Delegate or die: the self-employed trap - DanielRibeiro
http://www.sivers.org/delegate/
======
patio11
A few of my savvier (small-ish) software buddies use this system:

1) We have an onboarding Google Doc for everyone at the company. It is grouped
into headings. One heading might be, e.g., "Common Customer Support Questions"
followed by "Query: A customer complains they can't log into the software.
Common phrasings for this: X, Y, Z." Research: "Go to page X in the dashboard
[detailed in Internal Tools]. Search for... . If you find the customer, use
the password reset tool, then copy/paste the following response to the
customer, adding in their first name if you can reasonably guess it.
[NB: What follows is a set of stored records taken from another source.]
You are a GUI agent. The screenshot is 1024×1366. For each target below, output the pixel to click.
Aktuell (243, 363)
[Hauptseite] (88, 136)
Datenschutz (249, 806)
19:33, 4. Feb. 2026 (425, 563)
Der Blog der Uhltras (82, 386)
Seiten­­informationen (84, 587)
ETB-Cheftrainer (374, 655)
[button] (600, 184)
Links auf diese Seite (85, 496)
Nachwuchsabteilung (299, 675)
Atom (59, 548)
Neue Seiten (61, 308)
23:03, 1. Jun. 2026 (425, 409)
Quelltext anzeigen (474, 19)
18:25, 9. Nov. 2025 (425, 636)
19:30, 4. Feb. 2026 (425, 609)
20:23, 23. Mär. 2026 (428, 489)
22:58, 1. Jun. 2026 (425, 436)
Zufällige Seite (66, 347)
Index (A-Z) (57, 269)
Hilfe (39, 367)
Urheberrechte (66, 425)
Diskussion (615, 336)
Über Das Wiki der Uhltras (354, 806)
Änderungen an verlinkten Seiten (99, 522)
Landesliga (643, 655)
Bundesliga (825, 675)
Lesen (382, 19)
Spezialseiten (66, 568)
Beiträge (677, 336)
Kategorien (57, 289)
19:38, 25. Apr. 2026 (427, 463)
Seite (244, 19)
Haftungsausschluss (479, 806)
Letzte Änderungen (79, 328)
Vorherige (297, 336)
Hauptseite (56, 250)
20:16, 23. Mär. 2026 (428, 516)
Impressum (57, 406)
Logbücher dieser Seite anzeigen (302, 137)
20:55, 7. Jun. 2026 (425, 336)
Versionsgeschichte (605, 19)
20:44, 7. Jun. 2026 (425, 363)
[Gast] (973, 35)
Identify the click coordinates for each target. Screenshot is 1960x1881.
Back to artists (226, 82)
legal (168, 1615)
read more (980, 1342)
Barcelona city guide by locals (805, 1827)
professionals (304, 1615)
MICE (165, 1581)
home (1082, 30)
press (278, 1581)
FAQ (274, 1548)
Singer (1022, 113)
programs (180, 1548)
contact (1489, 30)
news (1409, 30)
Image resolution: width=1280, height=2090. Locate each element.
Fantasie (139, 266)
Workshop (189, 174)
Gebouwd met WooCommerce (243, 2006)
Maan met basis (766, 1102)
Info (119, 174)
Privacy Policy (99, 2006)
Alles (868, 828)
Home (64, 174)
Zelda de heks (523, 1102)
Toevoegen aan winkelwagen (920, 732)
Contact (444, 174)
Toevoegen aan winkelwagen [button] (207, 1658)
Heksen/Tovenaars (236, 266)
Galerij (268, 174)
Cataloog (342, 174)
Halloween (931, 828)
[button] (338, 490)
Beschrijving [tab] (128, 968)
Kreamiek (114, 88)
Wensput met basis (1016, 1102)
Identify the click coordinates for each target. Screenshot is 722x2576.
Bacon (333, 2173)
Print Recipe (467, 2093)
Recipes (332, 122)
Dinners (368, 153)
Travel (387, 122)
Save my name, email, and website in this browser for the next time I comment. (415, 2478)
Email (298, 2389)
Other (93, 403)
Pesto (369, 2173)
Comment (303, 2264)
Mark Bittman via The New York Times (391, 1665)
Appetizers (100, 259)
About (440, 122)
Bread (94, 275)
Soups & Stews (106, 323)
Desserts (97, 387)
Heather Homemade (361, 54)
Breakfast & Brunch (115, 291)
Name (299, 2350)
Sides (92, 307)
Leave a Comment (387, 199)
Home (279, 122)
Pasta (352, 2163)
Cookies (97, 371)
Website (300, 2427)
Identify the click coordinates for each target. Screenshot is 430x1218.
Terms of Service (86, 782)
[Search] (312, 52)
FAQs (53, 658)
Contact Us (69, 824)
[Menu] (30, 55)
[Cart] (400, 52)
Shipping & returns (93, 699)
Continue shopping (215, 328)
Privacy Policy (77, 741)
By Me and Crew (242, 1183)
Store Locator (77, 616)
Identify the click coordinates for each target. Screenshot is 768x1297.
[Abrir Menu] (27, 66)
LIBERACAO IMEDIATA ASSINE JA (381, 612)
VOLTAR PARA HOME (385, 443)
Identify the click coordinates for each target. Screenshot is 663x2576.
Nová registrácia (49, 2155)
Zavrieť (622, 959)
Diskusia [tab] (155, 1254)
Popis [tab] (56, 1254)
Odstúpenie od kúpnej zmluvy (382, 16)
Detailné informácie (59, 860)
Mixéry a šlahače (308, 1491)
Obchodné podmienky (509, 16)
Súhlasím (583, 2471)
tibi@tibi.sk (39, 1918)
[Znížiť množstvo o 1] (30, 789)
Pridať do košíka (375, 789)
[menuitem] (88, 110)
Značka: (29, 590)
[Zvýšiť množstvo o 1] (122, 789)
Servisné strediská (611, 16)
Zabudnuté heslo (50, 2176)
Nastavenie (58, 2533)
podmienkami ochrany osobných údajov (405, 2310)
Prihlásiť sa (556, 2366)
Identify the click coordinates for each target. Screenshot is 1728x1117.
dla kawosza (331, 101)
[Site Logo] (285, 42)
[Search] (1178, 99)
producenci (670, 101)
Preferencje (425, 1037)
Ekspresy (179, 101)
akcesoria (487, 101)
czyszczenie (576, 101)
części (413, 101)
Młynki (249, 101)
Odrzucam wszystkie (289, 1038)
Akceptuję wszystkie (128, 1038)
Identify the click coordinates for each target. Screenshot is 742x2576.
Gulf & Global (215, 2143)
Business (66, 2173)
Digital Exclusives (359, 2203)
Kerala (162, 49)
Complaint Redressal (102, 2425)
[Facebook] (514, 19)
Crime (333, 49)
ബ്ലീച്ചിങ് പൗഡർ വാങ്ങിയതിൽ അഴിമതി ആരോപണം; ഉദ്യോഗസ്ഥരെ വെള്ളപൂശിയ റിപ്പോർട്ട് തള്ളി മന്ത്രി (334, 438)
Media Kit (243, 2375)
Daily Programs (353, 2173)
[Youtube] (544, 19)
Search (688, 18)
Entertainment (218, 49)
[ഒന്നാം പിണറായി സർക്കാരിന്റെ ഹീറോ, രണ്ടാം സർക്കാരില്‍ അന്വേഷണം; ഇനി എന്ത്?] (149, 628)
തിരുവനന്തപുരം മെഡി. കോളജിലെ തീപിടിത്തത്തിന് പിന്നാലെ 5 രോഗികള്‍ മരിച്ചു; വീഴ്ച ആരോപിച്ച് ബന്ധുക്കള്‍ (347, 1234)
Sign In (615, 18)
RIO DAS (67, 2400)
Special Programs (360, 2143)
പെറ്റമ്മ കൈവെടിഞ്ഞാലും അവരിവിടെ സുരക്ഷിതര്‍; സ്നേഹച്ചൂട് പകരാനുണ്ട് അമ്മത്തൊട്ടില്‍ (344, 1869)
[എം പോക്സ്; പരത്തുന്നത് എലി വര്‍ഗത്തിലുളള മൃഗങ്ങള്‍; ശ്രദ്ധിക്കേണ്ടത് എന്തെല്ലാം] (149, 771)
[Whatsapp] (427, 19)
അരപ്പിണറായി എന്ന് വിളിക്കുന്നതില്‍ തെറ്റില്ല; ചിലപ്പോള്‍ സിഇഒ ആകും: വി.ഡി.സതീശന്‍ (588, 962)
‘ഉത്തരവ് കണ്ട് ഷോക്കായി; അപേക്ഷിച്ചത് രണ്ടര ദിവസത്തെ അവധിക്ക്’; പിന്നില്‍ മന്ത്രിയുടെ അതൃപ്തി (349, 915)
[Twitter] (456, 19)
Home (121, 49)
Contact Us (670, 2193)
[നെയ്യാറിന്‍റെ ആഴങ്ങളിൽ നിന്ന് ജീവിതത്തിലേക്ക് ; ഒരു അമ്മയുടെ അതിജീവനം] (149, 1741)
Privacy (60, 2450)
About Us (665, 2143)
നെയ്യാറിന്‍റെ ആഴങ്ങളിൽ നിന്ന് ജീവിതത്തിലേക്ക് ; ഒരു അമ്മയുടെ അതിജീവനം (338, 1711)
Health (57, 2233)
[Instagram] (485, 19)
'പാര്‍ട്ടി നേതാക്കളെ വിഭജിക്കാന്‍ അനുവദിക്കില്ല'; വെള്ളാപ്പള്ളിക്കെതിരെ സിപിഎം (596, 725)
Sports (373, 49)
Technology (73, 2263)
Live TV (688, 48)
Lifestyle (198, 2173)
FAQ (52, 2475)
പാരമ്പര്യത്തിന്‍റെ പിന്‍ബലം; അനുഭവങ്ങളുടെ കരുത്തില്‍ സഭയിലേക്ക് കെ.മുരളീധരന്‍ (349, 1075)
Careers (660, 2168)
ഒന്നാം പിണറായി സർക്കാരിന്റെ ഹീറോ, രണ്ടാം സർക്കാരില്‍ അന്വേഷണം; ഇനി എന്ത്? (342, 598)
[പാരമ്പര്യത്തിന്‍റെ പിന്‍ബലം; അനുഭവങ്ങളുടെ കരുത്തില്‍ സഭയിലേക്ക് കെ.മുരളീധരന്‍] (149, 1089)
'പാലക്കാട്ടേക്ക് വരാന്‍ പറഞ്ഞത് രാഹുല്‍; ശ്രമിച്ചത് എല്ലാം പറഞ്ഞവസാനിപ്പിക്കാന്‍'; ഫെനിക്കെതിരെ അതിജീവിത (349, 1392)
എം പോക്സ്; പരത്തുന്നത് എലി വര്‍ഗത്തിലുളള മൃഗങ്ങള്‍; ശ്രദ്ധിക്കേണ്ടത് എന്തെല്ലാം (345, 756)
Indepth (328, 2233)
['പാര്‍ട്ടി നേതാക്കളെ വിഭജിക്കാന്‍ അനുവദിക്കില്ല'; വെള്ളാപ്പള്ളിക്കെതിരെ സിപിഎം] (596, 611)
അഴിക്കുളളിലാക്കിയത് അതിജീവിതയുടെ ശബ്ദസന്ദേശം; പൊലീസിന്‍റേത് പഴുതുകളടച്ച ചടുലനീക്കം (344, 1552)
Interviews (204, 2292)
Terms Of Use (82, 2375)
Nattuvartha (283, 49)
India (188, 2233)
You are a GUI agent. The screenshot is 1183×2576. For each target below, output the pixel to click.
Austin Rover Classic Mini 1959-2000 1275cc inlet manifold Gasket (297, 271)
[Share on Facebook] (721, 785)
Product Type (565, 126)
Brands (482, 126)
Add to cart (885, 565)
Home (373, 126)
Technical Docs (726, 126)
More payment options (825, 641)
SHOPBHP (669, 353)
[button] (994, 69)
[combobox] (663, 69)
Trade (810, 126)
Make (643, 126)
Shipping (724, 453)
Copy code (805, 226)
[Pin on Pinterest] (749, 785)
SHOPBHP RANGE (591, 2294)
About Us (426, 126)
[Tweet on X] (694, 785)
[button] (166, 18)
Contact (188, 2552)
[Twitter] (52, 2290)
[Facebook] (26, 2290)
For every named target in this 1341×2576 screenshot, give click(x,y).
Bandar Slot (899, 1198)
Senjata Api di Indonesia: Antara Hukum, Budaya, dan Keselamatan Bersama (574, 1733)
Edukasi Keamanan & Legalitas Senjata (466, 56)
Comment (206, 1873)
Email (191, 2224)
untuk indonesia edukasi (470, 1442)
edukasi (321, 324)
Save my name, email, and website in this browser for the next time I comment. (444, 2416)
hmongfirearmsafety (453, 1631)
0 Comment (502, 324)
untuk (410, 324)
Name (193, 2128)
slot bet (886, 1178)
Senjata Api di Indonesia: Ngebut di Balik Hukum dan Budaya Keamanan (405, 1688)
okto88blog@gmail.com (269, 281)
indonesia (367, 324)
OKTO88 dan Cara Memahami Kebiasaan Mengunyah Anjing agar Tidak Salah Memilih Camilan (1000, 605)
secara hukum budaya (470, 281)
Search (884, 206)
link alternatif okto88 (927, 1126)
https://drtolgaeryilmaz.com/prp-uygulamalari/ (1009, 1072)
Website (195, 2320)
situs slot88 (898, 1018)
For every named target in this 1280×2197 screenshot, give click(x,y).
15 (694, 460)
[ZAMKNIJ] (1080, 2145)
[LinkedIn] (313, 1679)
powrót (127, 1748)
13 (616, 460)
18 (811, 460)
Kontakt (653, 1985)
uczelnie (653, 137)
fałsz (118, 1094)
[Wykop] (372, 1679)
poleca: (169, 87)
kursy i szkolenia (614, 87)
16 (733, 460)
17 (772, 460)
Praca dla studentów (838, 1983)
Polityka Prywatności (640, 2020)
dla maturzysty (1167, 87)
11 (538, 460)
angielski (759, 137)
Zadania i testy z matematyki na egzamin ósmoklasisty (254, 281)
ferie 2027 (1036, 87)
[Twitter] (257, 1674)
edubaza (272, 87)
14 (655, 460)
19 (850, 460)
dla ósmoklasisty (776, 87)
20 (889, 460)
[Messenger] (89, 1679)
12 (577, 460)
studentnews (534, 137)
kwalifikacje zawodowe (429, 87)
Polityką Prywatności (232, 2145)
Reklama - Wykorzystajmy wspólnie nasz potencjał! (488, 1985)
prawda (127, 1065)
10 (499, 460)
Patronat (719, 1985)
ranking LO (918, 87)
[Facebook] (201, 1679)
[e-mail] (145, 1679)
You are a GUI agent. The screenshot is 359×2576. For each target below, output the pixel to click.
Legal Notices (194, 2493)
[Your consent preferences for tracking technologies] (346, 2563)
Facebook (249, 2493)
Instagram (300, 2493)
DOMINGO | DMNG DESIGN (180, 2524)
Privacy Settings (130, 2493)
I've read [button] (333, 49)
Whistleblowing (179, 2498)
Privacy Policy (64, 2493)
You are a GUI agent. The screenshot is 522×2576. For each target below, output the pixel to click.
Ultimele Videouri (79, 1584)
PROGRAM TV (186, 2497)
If the
tool reports no results, forward email to foo@bar.com and send no response."

2) Every time the proprietor gets tired of a genre of emails, they improve
either the internal tools or the business rules to optimize themselves out of
that workflow.

3) There is frequently a catch-all rule saying something like "If you have a
novel situation and think you can handle it for under $100, do so [see:
Getting Access To A Company Card], and fill in why the situation was novel,
how you handled it, and what you spent on your weekly report Google doc. Don't
worry, we trust you to use your judgement." (This is probably among the best
pieces of actionable advice Tim Ferris ever gave.)

4) Capturing this state machine as a Google doc means the business has a
memory longer than the individual workers, which is _particularly_ important
in a virtual-company sort of situation where you're dealing with
VAs/freelancers who a) will often not pan out and b) when they _do_ pan out
have an expected lifetime tenure with the company of 6 ~ 24 months only.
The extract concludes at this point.